Coba bertanya pada diri sendiri. Seandainya kita bertamu ke rumah orang lain, tapi tidak ditanggapi dan disinisi?
Jika kita tidak mau diperlakukan seperti itu, ya, sudah sepantasnya kita menyambut tamu itu dengan ramah. Sebagai tuan rumah, kita mesti menyambut dan melayaninya dengan baik tanpa melihat status atau maksud tujuannya. Tamu itu rejeki dan berkah.
Bagaimana disebut rejeki, jika tamu itu hendak pinjam uang?
Tamu itu datang ke rumah, berarti ia percaya pada kita. Ia ingin silaturahmi dan berbagi cerita. Dibilang rejeki karena kita diajak untuk berbagi agar kita murah hati.

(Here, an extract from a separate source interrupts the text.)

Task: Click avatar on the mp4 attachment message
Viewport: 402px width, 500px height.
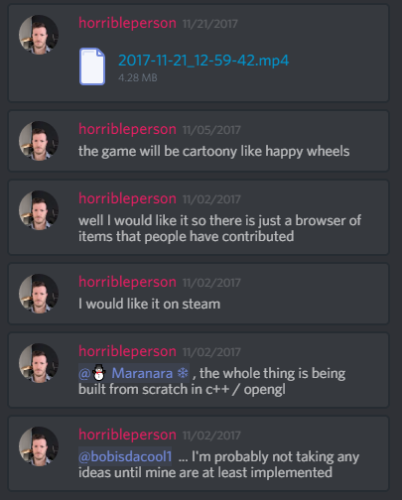Action: [x=39, y=35]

Dengan berpikir positif dan berprasangka baik, kita membuang syak wasangka untuk menjadi tuan rumah yang baik dan ramah.
Tidak berbeda, ketika kita menjadi tamu di rumah ibadah. Kita datang dengan segudang persoalan, keluh kesah, dan harapan.
Allah tidak pernah menolak kita. IA menyambut kita dengan sukacita dan menanggapinya dengan kasih.

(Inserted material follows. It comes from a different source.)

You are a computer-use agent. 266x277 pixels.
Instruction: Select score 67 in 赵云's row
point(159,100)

Bertamu itu sejatinya membangun hubungan yang baik dan akrab. Tidak semestinya kita kotori dengan pikiran jelek dan curigaan.
Kelak, ketika ajal menjemput, kita juga pergi bertamu ke rumah Allah. IA menyambut kita, sebagaimana kita memperlakukan tamu kita. Dengan senyuman yang hangat dan akrab. Senyum kasih yang selalu dirindukan umat-Nya … (MR)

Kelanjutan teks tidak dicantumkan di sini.